Synology DOWN!!!!!

Started by Melbosa, December 13, 2016, 05:15:47 PM

Previous topic - Next topic

Melbosa

So I had some fun with my Synology DS1812+ this week.  Had a drive where the bearings were starting to go and the drive was wobbling in the 8 bay device.  Picked up a new NAS drive to replace it and started the process of doing just that Monday night.  Well during my RAID rebuild another drive decided to throw some SMART errors of bad sectors (my raid is fault tolerant to 1 drive loss).

I know you are thinking (at least those that understand RAID systems) there goes the Superblocks and Data done!  Well not so as of last night when the rebuild finished successfully.

But then this morning Synology device wanted to Fix some errors found on the file system due to the bad sectors and wanted to reboot.  I crossed my fingers because its 18+TB of data and I can't possibly back that up somewhere else (the important bits are synced to cloud services, so at least if I lost the whole RAID of data, the important parts were backed up), and pushed the "go ahead" button.  Well it took almost all day "Checking file system" on boot up (actually was running a /sbin/e2fsck -C-1 -pvf /dev/vg1000/lv), but finished around 2PM.  But then something funny happened...

The Synology just sat there.  Responding to pings, responding to SSH, but doing nothing else.   Well I thought "guess it needs a reboot" and proceeded to do so from said SSH session....

And on bootup it started all over again "Checking file system"... WTF!!!! Is my data gone?  Am I hooped?

Well did some digging with mdadm commands, ps, and looking at some Synology scripts.  Looks like the MDs, PV, LV and VG are all good.  Looks like the SMART data on the one drive is doing the remapping right.  But damn if the Synology scripts aren't cleaning themselves up properly.  The write temp file to / to check for certain activities, one being a file called .vscan_confirmed which when the /sbin/e2fsck -C-1 -pvf /dev/vg1000/lv completes is supposed to clean up, but isn't.

So on reboot, guess what it does again? /sbin/e2fsck -C-1 -pvf /dev/vg1000/lv

Now I am just waiting for the /sbin/e2fsck -C-1 -pvf /dev/vg1000/lv to complete before I remove this 0b file and try a second reboot.  /crossingfingers it all comes back up, but like I said the MDs, PV, LV, and VG all look fine so hoping that this is all that is needed.

◆ **Raw data**:
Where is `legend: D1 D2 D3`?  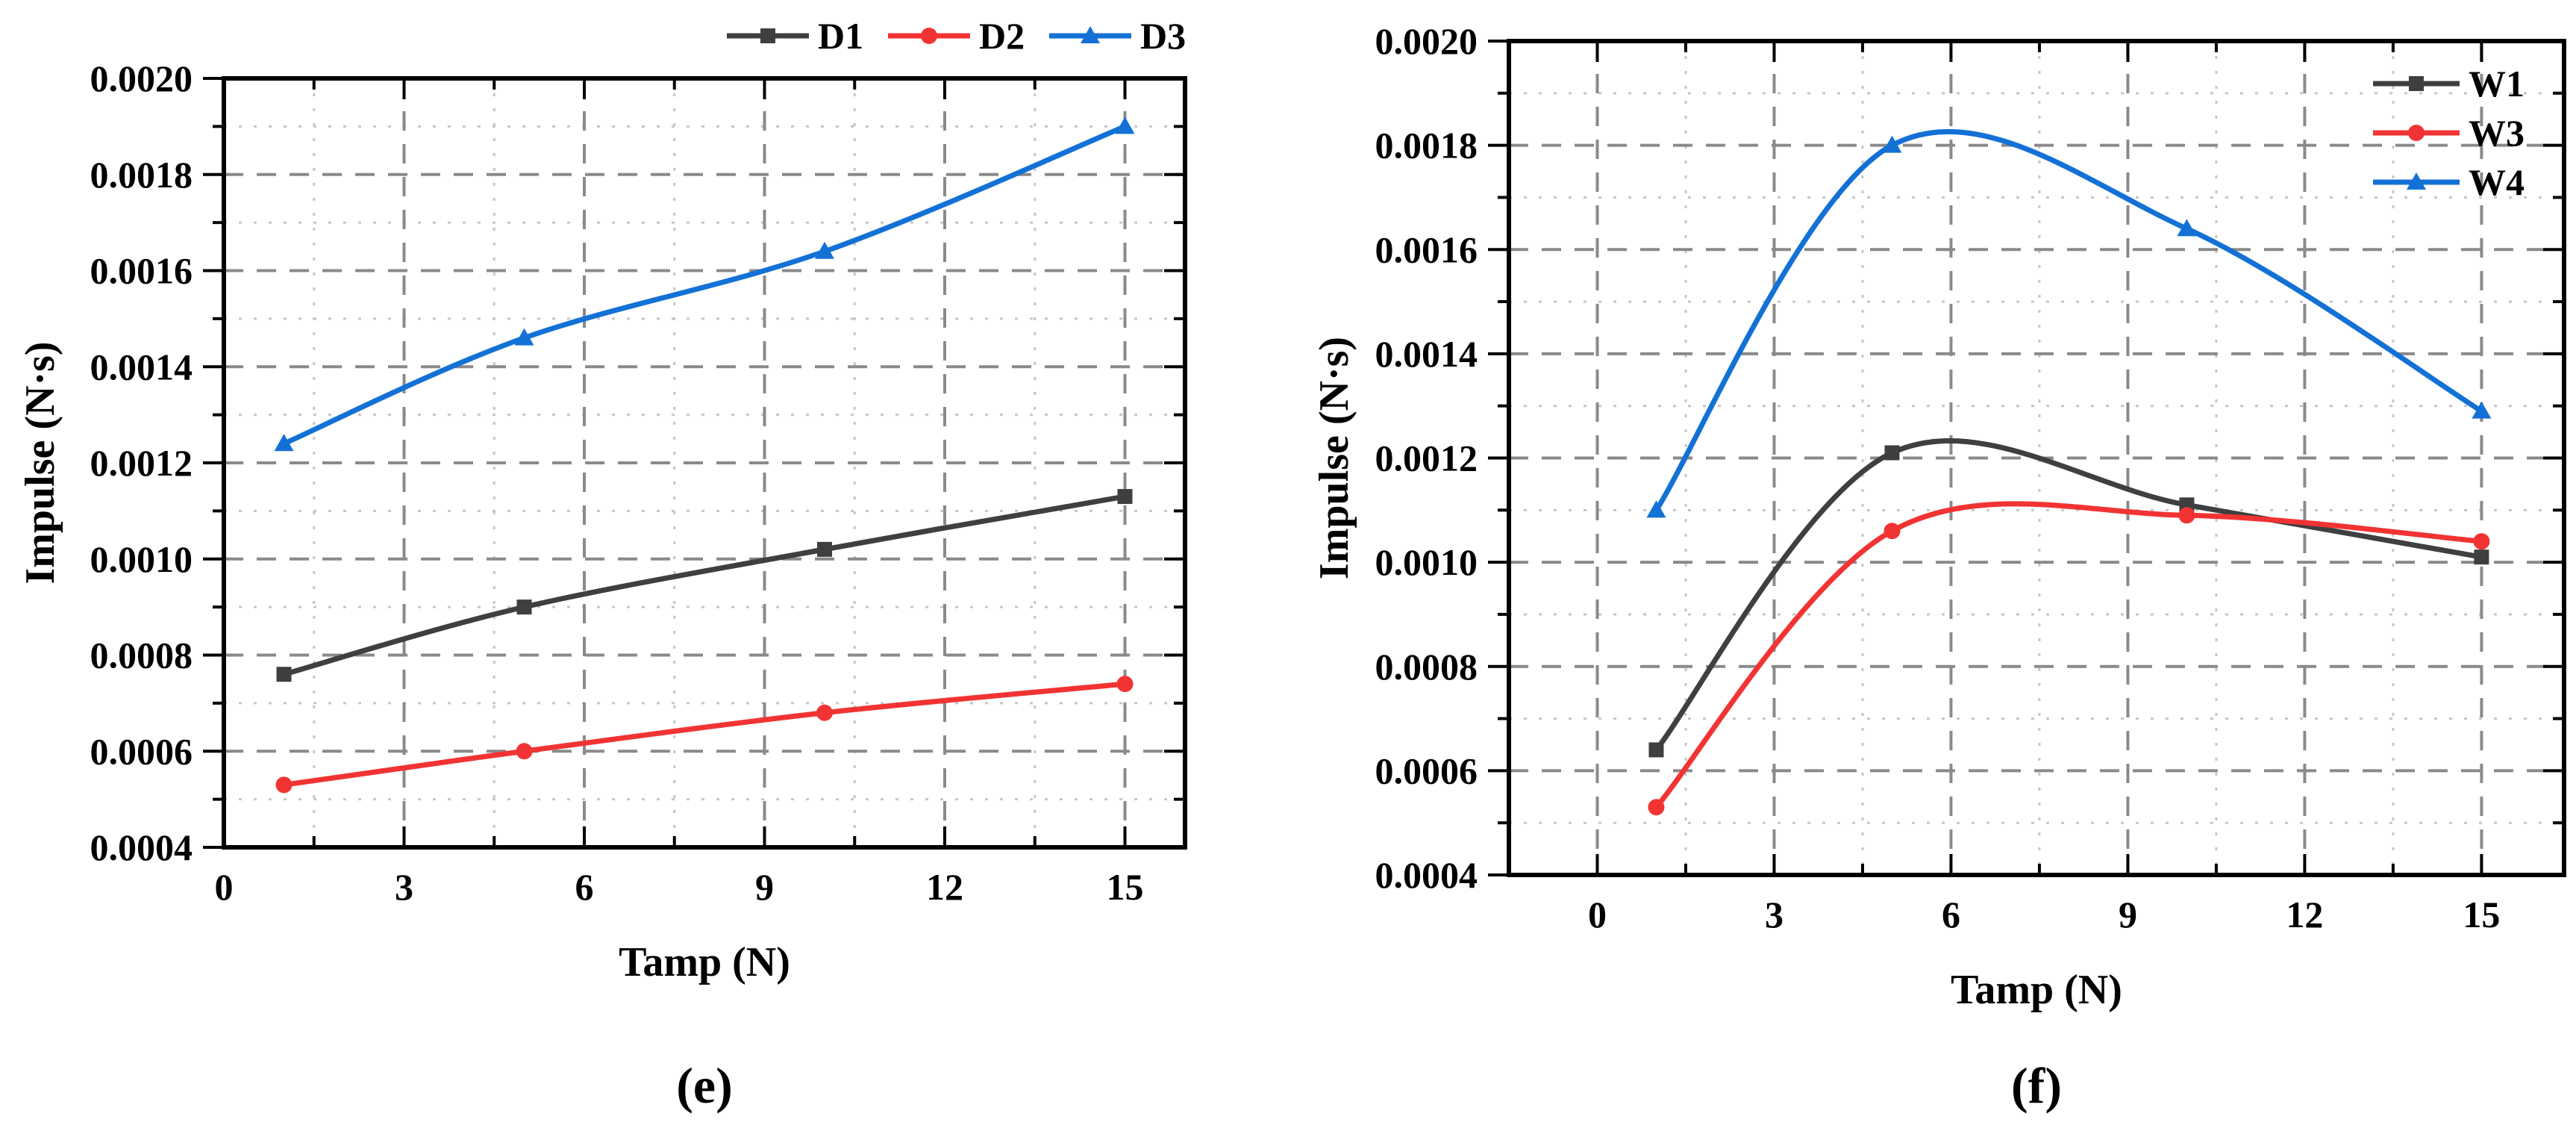
legend: D1 D2 D3 is located at coordinates (956, 36).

◆ **Exercise instructions**:
1) Please list the four storage components that the poster says look good after digging through the Synology forum thread's system.
2) Rewrite the Synology forum thread starting at "The Synology just" and ending at "Am I hooped?", with "SSH" swapped for "Telnet".

◆ **Responses for each task**:
1) MDs, PV, LV, VG

2)
The Synology just sat there.  Responding to pings, responding to Telnet, but doing nothing else.   Well I thought "guess it needs a reboot" and proceeded to do so from said Telnet session....

And on bootup it started all over again "Checking file system"... WTF!!!! Is my data gone?  Am I hooped?